I jerked awake with more unease than usual. Not the familiar heart-thrumming anxiety of that small-hours ritual, but a sense of imminent danger. The air sat cool and heavy across my sweat-clammy face.
Rolling to my side, I glanced at the clock-1:37 A.M.
I stopped my hand, which was instinctively reaching for the lamp. A slight chill blew across my face. Moving air.
As quietly as I could, I slid from the bed onto the floor. Once again in my pajama bottoms, shirtless, I moved through my dark apartment silently. Six steps and a shuffle to the bedroom window. The lock was fine. Nine strides across, three and a half diagonally into the bathroom-window closed, security hook secure. I picked my way into the living room. Both new front-door locks were as I'd left them, the chain notched safely in its catch. I sidestepped the couch, arriving at the sliding glass door, muscle memory guiding my fingers to the handle's security lever. Unlocked.
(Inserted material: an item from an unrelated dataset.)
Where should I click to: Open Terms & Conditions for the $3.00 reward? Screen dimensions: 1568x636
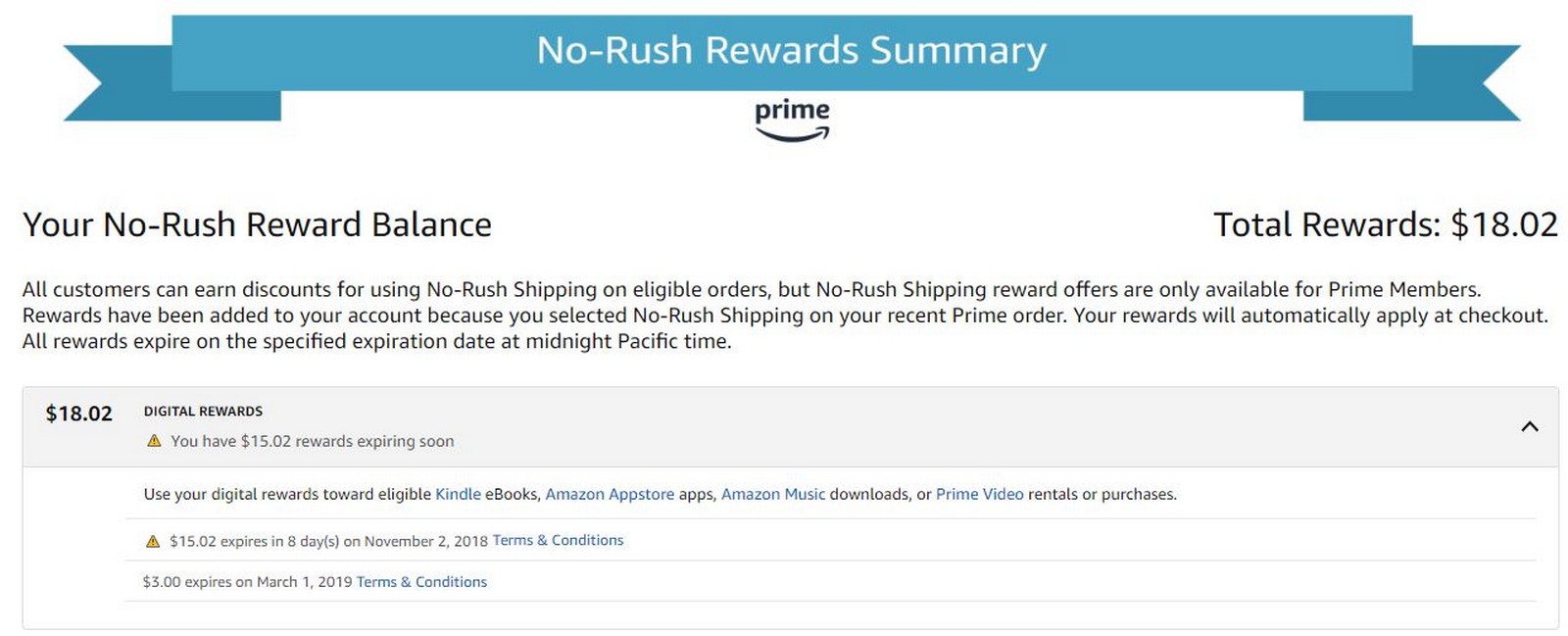point(421,581)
My entire body tensed. I stared down at that raised metal lever as if I could make the fact of it go away. I sensed something-some vitality-in the darkness over my shoulder. With deep foreboding, I turned. A man's outline, barely discernible in the darkness, stood backed to the kitchen counter. The form tensed, registering my focus, then sprang at me.
His shove hurtled me into the wall. I collided hard, bouncing off and swinging. He'd already thrown the sliding door open and was halfway out, but I clipped his chin. He reeled back, the door screeching along the tracks. Though the overhang shadowed the balcony, the lower half of his face passed through a band of yellow light from the opposing streetlight, and what I saw froze me with shock. I was still for just an instant, but it was time enough for him to get off a kick to my chest.
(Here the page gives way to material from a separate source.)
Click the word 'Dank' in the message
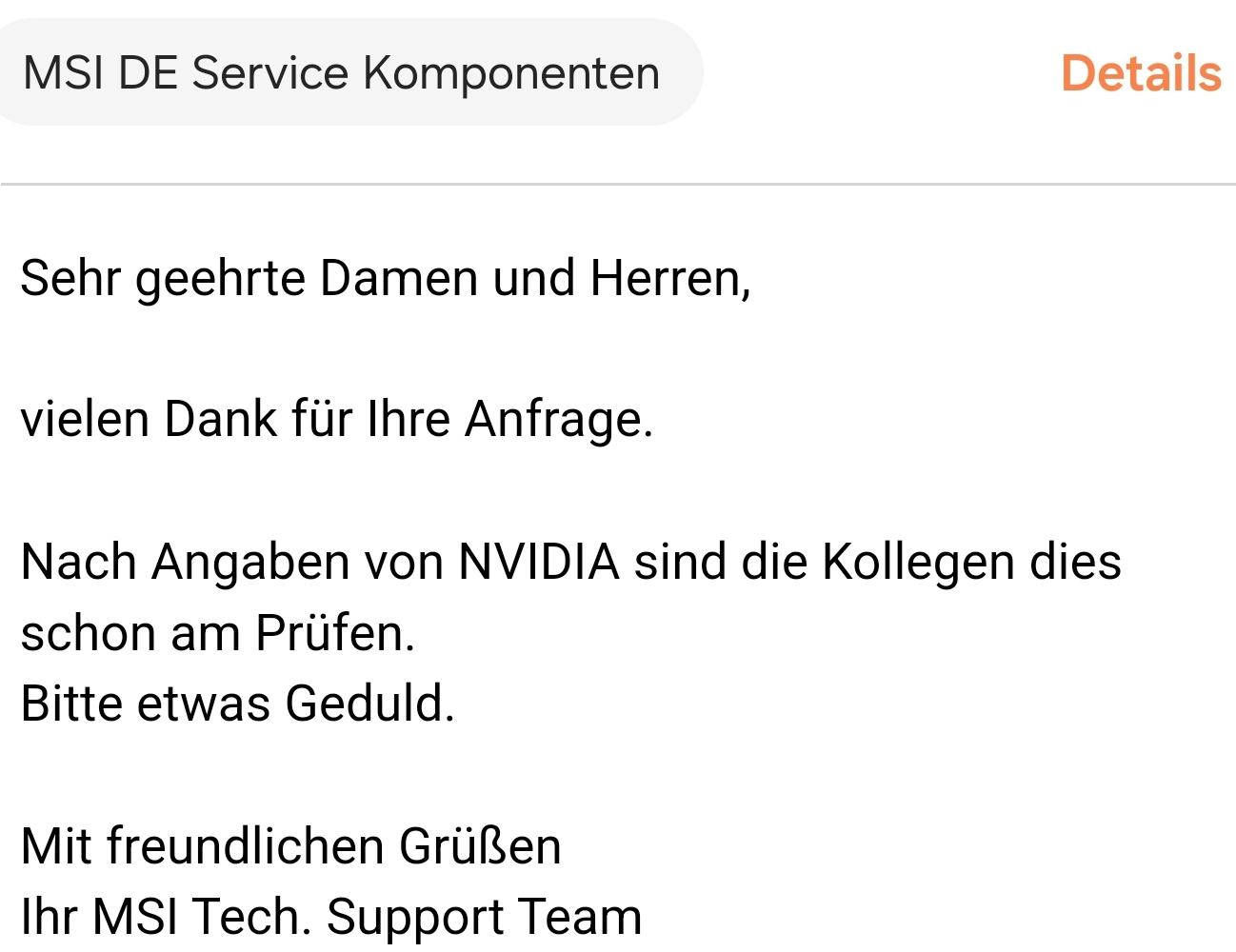The width and height of the screenshot is (1236, 952). click(220, 419)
My view tilted, and then the carpet was there like a horizon. Through the swirl of dust raised by my cheek, I saw the dark form leap recklessly from the balcony and strike the telephone pole. A grunt at impact, limbs scrabbled for purchase, and then he lurched down out of view.
I got up, clutching my ribs, each inhale aching.
Staggering to the balcony, still short of breath, I peered down in time to see him sprinting away, flashing into view at intervals beneath the streetlights. His footfalls-rubber soles shushing across asphalt-rasped back from the unlit carports in half echoes.
I'd caught my breath but still felt winded. Not from the pain, not anymore, but because the wide, wild mouth I'd seen illuminated in that band of light belonged to Charlie.